第586話 細川政元が常識人に見える系ヒロイン


「加減しろ」


 師匠からお説教される私と政元であった。もちろん正座で。

 ちなみに『師匠わたしの師匠』なので、政元にとっては大師匠となる。


「何という神々しさ……。さすがは大師匠ですな……」


 師匠の神々しさ(笑)に圧倒されているっぽい政元であった。この人見た目は神々しいというか天使様だけど、中身はポンコツなんですよ?

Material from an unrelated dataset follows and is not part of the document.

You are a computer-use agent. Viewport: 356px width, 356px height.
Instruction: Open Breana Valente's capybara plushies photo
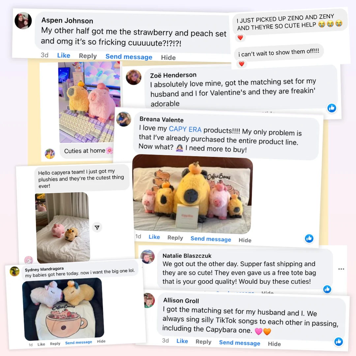point(193,194)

『あなたからポンコツと言われるとは……何と憐れな……』


 まるで私が世界一のポンコツみたいな物言い、やめてもらえません?


 まぁ、政元には『力』を使いこなせるまでは自重してもらうとして。


 大坂の改造については新弟子(政元)がやる気になっているのだから手を出しすぎるつもりはない。……けれど、新生大坂――いや『大阪』の中心となる大阪城だけは作ってしまいましょうか。

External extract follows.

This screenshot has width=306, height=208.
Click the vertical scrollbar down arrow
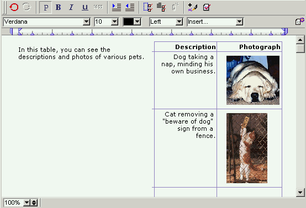300,193
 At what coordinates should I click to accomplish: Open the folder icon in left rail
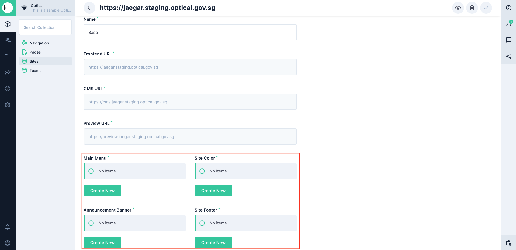point(8,56)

 なにせここは元大坂本願寺の根拠地。周囲にはまだまだ一向一揆の勢力が残っているでしょう。ここで巨大な城を(一晩で)ブチ建てることによって「帰蝶様のお力は本物じゃ! 逆らってはいかん!」となるのだ。


「さすがは御師様。人心掌握術を心得ておりますな」


 ふっ、どんどん褒めなさい!


「……里於奈リオナ様はもちろん、有珠アリス様とも似ても似つかぬ腹黒さ……。これはあのマムシの血でありますか。なんともはや。なんともはや……」


 ふっ、どんどんドン引きするの、やめてくれないかしら?


 さて大阪城である。本願寺の縄張りはなんというか丸い感じだ。これはこれで好きなのだけど、鉄砲での防御を考えるとねぇ。狙い撃てない場所が多すぎて非効率的なのだ。

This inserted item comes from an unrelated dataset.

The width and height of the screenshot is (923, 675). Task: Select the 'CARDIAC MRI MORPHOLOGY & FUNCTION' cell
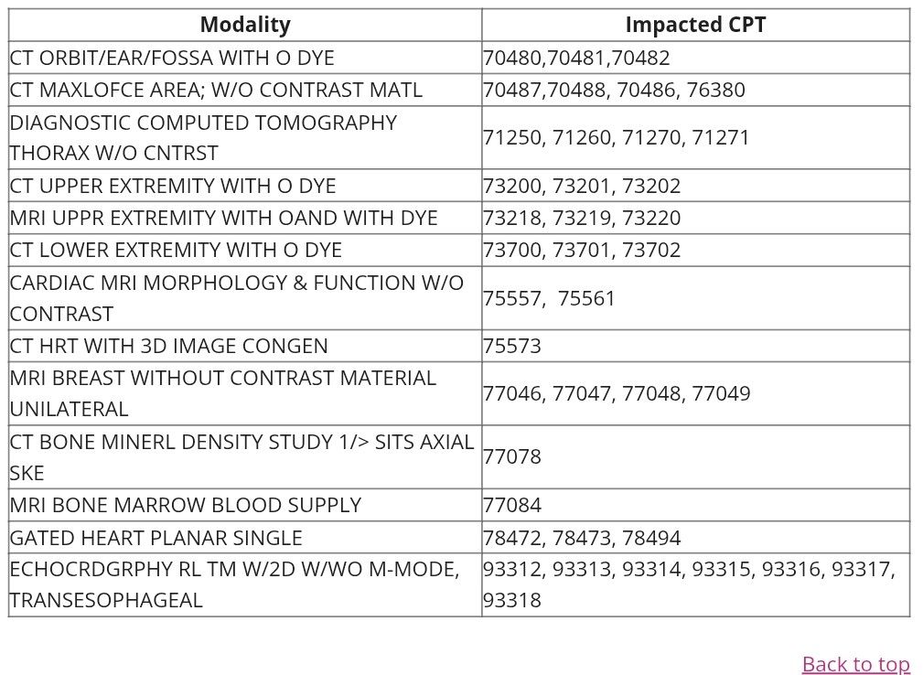(236, 298)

 というわけで基本的な縄張りは直線にするとして……。う~ん、城オタとしては史実の大坂城を再現したい思いもある。ちなみに史実と言っても豊臣大坂城と徳川大坂城では結構縄張りが違ってくる。というかあの規模の城を天守台ごと埋め立てるって加減しろ徳川。


『はいはい』


 これから大坂城の知識を披露するぞってときに先手呆れを取られてしまった。解せぬ。


 う~ん、細かい町割りは政元にやってもらうとして。外堀は作っておきましょうか。いわゆる総構え。城下町を城壁などで囲ったもので、日本だと小田原城とか江戸城が有名ね。欧州における城壁都市みたいなもの。


 まずは魔法を使い、大阪城の中心となる天守をドドーンとブチ建てる。これはもう一向一揆の宗旨替えを目論んでいるのでど派手に。一瞬で。天にそそり立つかのような規模で。見た目的には『現代』の鉄筋コンクリートっぽい天守を建ててしまう。


「なんと、ここまでとは……」


 私の力を見て感動に打ち震える政元であった。


『感動というか』


≪恐怖で打ち震えておるな≫


「孫弟子がまだ常識のある人みたいでよかったよかった」


 ちょっと師匠。戦国時代でもかなりアレな人間を常識人扱いするのはいかがなものかと。


『あなたと比べれば常識があるっぽいですし』


≪攻撃魔法もまだ常識の範囲内だったしの≫


「帰蝶は自分の非常識さを理解しましょう」


 解せぬ。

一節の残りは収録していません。